# TASK TO COMPLETE:
Given the material below, return only the lines starting at the line with "Given: Go to Система breadcrumb link" and ending at the line with "Task: View the 802 Retweets list", exactly as they appear.

----------

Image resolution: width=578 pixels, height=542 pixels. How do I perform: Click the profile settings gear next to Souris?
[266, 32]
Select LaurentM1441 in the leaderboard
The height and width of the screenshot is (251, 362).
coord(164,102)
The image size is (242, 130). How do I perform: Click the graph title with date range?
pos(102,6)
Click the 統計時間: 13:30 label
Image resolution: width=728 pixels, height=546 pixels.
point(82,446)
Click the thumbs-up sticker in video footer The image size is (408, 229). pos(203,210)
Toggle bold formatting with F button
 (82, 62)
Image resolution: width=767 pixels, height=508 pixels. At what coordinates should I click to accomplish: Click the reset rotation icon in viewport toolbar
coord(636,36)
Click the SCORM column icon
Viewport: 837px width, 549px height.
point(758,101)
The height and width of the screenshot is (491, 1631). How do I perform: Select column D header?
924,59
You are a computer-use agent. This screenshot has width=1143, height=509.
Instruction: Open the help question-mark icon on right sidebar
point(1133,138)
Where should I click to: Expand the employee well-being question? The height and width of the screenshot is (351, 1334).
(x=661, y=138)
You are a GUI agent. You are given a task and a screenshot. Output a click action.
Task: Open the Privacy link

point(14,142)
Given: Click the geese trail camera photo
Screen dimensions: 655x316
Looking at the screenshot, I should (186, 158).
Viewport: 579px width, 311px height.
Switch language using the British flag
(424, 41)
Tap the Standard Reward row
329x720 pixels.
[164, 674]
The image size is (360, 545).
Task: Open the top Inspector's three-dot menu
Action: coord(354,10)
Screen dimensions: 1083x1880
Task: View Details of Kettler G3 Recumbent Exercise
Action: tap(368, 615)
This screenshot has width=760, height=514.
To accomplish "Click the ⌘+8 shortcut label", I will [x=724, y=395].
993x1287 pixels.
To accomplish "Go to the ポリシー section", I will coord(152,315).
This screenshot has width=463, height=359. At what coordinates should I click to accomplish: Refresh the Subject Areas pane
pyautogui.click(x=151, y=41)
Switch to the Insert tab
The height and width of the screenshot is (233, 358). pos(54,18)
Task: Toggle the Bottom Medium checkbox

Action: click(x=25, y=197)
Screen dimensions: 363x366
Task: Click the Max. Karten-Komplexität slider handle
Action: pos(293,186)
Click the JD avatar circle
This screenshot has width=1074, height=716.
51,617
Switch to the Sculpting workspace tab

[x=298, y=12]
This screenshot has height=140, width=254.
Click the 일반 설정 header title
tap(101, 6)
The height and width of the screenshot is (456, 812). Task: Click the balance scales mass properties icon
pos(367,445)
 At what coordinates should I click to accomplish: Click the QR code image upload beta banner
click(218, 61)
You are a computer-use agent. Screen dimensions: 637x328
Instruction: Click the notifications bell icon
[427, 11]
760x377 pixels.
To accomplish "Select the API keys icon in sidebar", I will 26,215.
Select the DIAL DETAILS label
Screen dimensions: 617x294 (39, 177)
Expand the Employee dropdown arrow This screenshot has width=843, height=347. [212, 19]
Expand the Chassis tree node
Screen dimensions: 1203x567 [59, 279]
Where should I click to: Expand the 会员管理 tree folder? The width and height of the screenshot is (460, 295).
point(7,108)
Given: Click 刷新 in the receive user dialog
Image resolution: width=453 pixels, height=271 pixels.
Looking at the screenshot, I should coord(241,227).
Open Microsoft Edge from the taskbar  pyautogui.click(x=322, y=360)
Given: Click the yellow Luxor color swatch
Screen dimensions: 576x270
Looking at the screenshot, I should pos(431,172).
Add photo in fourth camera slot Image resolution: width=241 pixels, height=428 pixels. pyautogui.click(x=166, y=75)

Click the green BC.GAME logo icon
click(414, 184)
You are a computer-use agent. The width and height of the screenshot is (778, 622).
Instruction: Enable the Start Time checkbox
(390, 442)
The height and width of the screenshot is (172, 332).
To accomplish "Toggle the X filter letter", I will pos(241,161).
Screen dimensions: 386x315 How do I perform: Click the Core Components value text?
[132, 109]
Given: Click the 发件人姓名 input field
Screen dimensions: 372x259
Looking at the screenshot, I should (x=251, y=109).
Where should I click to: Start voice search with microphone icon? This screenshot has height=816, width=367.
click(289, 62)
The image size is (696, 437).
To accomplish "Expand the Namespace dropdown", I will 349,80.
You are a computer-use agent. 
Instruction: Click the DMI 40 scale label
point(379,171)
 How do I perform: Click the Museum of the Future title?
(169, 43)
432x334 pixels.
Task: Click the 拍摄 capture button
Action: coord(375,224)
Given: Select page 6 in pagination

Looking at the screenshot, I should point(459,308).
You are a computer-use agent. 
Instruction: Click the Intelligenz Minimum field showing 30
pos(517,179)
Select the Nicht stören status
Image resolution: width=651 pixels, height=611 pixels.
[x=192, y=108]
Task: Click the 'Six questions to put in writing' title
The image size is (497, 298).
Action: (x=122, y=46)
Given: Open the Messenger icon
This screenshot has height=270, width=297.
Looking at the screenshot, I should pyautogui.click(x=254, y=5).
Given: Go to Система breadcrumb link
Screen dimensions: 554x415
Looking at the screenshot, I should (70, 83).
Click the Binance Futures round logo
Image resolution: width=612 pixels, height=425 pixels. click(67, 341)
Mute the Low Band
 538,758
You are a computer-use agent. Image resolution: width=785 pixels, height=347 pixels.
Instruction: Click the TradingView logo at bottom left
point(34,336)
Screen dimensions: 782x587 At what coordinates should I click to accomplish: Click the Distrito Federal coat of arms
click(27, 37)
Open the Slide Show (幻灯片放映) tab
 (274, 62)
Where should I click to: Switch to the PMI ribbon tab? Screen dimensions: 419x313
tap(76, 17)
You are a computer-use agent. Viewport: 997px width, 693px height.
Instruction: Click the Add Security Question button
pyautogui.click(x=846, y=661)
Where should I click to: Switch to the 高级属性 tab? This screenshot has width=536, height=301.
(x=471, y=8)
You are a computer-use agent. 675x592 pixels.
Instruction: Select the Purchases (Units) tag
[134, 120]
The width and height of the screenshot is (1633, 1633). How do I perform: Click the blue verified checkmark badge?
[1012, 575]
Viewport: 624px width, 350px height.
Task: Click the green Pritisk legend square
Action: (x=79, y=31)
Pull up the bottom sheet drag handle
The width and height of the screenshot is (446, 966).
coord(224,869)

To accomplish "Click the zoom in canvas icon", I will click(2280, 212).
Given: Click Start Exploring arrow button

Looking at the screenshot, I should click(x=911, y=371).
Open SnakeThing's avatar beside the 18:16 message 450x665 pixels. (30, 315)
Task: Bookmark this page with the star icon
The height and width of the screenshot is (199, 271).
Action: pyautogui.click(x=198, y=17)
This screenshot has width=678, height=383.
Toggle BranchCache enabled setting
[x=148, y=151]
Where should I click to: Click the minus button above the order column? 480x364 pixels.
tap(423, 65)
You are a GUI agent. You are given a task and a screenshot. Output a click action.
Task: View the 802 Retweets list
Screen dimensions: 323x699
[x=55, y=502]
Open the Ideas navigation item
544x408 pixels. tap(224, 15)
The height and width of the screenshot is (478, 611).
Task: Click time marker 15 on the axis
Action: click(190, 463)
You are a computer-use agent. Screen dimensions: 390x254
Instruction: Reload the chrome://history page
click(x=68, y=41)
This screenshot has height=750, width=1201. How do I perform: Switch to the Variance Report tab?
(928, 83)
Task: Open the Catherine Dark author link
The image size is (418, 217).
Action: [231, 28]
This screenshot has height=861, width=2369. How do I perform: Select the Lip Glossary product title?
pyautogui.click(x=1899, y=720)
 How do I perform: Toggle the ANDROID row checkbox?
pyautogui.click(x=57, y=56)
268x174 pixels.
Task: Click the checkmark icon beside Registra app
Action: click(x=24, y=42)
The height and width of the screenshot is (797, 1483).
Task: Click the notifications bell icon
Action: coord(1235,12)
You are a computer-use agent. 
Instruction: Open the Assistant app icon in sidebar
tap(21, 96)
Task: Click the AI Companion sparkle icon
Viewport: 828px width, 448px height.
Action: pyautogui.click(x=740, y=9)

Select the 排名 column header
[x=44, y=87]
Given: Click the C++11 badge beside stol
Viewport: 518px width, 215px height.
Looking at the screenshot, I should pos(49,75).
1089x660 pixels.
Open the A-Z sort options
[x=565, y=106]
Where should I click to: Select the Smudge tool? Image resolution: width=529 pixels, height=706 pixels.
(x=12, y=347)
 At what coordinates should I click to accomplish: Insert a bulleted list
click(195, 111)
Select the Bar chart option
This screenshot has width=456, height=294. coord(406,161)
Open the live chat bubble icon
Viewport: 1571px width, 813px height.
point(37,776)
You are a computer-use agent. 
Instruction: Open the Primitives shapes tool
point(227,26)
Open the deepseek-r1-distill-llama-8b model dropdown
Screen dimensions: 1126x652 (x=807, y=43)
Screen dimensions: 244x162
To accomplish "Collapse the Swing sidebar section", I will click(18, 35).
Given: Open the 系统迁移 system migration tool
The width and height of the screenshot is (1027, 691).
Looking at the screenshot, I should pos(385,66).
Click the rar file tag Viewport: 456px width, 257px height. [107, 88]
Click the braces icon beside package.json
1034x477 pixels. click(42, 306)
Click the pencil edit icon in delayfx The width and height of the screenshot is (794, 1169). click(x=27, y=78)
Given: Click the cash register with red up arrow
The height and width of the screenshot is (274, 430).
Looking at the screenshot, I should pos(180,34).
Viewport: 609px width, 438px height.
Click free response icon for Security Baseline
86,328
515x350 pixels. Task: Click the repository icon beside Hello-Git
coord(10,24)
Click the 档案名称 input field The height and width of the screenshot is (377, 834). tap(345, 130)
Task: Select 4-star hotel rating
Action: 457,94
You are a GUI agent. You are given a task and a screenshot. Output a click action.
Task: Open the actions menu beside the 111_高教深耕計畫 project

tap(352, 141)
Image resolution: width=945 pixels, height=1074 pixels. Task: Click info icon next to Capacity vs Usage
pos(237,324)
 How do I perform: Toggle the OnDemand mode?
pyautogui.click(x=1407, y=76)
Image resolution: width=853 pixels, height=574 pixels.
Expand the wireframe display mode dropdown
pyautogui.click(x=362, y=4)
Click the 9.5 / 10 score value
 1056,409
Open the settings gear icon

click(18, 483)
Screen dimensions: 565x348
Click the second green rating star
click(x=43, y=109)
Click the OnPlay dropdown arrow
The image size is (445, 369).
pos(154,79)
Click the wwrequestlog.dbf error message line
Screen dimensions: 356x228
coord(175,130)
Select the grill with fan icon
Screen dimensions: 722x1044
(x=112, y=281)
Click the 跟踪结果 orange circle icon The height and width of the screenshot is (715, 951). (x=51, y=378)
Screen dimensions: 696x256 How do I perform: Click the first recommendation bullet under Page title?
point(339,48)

----------

# RESULT:
Given: Go to Система breadcrumb link
Screen dimensions: 554x415
Looking at the screenshot, I should (70, 83).
Click the Binance Futures round logo
Image resolution: width=612 pixels, height=425 pixels. click(67, 341)
Mute the Low Band
 538,758
You are a computer-use agent. Image resolution: width=785 pixels, height=347 pixels.
Instruction: Click the TradingView logo at bottom left
point(34,336)
Screen dimensions: 782x587 At what coordinates should I click to accomplish: Click the Distrito Federal coat of arms
click(27, 37)
Open the Slide Show (幻灯片放映) tab
 (274, 62)
Where should I click to: Switch to the PMI ribbon tab? Screen dimensions: 419x313
tap(76, 17)
You are a computer-use agent. Viewport: 997px width, 693px height.
Instruction: Click the Add Security Question button
pyautogui.click(x=846, y=661)
Where should I click to: Switch to the 高级属性 tab? This screenshot has width=536, height=301.
(x=471, y=8)
You are a computer-use agent. 675x592 pixels.
Instruction: Select the Purchases (Units) tag
[134, 120]
The width and height of the screenshot is (1633, 1633). How do I perform: Click the blue verified checkmark badge?
[1012, 575]
Viewport: 624px width, 350px height.
Task: Click the green Pritisk legend square
Action: (x=79, y=31)
Pull up the bottom sheet drag handle
The width and height of the screenshot is (446, 966).
coord(224,869)

To accomplish "Click the zoom in canvas icon", I will click(2280, 212).
Given: Click Start Exploring arrow button

Looking at the screenshot, I should click(x=911, y=371).
Open SnakeThing's avatar beside the 18:16 message 450x665 pixels. (30, 315)
Task: Bookmark this page with the star icon
The height and width of the screenshot is (199, 271).
Action: pyautogui.click(x=198, y=17)
This screenshot has width=678, height=383.
Toggle BranchCache enabled setting
[x=148, y=151]
Where should I click to: Click the minus button above the order column? 480x364 pixels.
tap(423, 65)
You are a GUI agent. You are given a task and a screenshot. Output a click action.
Task: View the 802 Retweets list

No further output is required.